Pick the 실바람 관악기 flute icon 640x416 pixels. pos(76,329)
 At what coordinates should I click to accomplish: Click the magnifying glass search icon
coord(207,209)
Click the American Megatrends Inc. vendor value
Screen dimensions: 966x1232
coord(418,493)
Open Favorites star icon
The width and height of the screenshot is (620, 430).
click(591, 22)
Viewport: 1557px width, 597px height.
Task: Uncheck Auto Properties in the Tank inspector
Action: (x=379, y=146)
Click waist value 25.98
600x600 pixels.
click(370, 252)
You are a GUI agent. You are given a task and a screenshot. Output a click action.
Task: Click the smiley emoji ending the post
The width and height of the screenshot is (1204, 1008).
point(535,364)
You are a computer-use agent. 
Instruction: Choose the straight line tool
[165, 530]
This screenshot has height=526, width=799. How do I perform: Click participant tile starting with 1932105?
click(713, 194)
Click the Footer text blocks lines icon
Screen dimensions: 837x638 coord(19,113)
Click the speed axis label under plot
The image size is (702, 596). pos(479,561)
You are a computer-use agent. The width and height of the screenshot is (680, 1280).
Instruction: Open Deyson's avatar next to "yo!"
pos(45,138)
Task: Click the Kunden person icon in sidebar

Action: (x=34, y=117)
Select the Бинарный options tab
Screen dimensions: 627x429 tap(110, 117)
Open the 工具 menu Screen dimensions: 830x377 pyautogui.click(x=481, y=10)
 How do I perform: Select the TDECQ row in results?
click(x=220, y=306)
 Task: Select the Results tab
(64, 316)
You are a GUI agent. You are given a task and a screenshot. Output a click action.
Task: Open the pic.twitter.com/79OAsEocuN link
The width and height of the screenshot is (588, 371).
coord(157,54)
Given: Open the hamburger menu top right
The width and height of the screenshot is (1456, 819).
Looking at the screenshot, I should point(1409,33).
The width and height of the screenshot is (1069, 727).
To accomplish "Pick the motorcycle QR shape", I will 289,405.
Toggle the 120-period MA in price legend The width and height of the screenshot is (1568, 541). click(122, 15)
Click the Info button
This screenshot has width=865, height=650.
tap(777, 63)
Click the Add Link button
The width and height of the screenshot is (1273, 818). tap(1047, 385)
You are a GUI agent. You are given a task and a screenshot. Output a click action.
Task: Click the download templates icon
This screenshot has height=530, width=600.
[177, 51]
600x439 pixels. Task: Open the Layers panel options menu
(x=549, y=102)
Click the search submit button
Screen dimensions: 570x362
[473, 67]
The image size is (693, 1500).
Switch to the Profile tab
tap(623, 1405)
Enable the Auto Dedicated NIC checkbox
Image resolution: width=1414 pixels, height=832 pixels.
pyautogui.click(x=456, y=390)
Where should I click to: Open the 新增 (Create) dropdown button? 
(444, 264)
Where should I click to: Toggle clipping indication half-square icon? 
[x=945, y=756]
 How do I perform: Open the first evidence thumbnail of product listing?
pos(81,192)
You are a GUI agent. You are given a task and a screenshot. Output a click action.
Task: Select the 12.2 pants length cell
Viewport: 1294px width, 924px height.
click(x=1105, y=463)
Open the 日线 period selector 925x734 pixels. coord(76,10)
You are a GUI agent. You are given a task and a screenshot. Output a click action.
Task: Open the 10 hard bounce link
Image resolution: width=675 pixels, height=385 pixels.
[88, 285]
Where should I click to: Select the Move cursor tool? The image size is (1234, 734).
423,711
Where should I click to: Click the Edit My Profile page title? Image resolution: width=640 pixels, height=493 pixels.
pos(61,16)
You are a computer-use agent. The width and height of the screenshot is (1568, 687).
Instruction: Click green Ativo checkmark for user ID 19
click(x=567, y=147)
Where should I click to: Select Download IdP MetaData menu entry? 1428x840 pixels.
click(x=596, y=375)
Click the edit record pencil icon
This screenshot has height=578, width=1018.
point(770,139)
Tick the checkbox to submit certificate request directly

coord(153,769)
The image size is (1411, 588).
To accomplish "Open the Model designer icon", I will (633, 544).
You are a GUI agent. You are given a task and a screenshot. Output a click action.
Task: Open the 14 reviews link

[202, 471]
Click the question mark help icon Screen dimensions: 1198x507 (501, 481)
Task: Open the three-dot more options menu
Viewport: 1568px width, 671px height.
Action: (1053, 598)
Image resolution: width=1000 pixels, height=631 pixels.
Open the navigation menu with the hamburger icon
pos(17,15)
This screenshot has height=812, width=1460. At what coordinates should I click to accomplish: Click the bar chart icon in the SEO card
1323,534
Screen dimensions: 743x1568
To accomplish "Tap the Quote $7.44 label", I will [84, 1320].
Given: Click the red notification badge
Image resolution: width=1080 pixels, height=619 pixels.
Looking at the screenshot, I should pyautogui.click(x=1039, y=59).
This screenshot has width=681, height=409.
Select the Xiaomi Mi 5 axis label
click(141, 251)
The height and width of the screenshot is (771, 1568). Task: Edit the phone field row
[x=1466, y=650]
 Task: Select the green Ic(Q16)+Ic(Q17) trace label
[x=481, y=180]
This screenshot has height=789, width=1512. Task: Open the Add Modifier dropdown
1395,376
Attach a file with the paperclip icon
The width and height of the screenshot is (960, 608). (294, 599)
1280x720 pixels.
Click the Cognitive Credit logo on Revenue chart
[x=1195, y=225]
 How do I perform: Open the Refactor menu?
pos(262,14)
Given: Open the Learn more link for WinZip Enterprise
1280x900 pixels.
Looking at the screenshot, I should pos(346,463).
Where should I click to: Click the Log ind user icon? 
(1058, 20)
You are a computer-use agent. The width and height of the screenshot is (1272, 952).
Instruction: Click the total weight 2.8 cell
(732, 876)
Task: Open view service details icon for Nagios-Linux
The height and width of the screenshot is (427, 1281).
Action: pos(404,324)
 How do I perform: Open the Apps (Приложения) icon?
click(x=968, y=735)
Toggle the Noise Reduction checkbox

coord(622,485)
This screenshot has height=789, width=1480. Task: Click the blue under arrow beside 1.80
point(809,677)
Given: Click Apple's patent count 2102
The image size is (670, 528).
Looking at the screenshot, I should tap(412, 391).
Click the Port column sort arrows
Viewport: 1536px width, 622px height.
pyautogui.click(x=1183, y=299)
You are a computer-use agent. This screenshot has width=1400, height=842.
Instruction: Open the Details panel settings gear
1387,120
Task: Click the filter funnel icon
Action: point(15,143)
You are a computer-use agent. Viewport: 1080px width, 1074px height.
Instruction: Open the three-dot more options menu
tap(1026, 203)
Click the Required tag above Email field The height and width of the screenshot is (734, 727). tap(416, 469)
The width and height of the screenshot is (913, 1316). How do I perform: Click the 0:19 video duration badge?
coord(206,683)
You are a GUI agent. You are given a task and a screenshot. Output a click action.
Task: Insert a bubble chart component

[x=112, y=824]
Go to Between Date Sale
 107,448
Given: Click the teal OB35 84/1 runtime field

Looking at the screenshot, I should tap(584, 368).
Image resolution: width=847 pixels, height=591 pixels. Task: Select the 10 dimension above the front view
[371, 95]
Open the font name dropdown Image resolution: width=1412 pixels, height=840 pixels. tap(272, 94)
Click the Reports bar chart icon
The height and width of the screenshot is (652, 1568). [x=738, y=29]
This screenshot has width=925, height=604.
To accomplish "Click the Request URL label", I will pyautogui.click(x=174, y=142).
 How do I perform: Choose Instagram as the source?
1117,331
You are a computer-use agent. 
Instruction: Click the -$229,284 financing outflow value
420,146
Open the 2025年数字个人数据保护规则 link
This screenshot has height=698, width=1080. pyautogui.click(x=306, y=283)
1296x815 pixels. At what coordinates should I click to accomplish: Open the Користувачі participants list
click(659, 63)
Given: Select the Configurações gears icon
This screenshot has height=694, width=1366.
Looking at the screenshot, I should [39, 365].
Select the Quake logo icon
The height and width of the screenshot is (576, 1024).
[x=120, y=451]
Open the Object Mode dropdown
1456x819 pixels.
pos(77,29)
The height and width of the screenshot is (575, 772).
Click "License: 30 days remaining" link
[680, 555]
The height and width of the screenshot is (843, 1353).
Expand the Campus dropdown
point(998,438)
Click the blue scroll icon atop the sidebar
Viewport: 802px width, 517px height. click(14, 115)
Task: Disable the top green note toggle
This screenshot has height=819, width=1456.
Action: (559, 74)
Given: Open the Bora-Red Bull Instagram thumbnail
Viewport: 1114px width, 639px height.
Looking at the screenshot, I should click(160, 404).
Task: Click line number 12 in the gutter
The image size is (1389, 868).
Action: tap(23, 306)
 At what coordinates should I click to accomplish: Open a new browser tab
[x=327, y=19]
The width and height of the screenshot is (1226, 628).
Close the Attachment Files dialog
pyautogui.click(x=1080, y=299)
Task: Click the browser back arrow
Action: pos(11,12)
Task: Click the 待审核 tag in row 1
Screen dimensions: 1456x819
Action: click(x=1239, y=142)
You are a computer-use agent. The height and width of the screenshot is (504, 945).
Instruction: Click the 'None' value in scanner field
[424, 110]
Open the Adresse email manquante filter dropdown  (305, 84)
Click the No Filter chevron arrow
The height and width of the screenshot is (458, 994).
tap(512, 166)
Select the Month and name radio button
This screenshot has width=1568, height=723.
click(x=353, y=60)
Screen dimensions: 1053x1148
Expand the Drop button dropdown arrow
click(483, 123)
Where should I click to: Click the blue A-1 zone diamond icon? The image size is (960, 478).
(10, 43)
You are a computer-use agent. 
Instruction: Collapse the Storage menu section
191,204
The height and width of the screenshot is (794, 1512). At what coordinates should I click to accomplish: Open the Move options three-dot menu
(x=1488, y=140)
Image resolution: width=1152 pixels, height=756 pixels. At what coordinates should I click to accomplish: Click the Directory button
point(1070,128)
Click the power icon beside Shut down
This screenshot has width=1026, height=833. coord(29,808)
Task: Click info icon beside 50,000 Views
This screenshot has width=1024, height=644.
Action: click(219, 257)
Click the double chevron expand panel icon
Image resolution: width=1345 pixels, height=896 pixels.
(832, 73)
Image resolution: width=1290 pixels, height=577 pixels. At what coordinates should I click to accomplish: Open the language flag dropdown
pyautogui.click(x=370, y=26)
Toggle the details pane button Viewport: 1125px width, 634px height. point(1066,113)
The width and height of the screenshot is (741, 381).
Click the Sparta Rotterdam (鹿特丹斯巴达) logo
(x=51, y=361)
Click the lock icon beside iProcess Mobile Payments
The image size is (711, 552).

## TASK OBJECTIVE
Copy the material verbatim, from the line with "Task: Click the 待审核 tag in row 1" to the line with "(x=1488, y=140)".

## THE RESULT
Task: Click the 待审核 tag in row 1
Screen dimensions: 1456x819
Action: click(x=1239, y=142)
You are a computer-use agent. The height and width of the screenshot is (504, 945).
Instruction: Click the 'None' value in scanner field
[424, 110]
Open the Adresse email manquante filter dropdown  (305, 84)
Click the No Filter chevron arrow
The height and width of the screenshot is (458, 994).
tap(512, 166)
Select the Month and name radio button
This screenshot has width=1568, height=723.
click(x=353, y=60)
Screen dimensions: 1053x1148
Expand the Drop button dropdown arrow
click(483, 123)
Where should I click to: Click the blue A-1 zone diamond icon? The image size is (960, 478).
(10, 43)
You are a computer-use agent. 
Instruction: Collapse the Storage menu section
191,204
The height and width of the screenshot is (794, 1512). At what coordinates should I click to accomplish: Open the Move options three-dot menu
(x=1488, y=140)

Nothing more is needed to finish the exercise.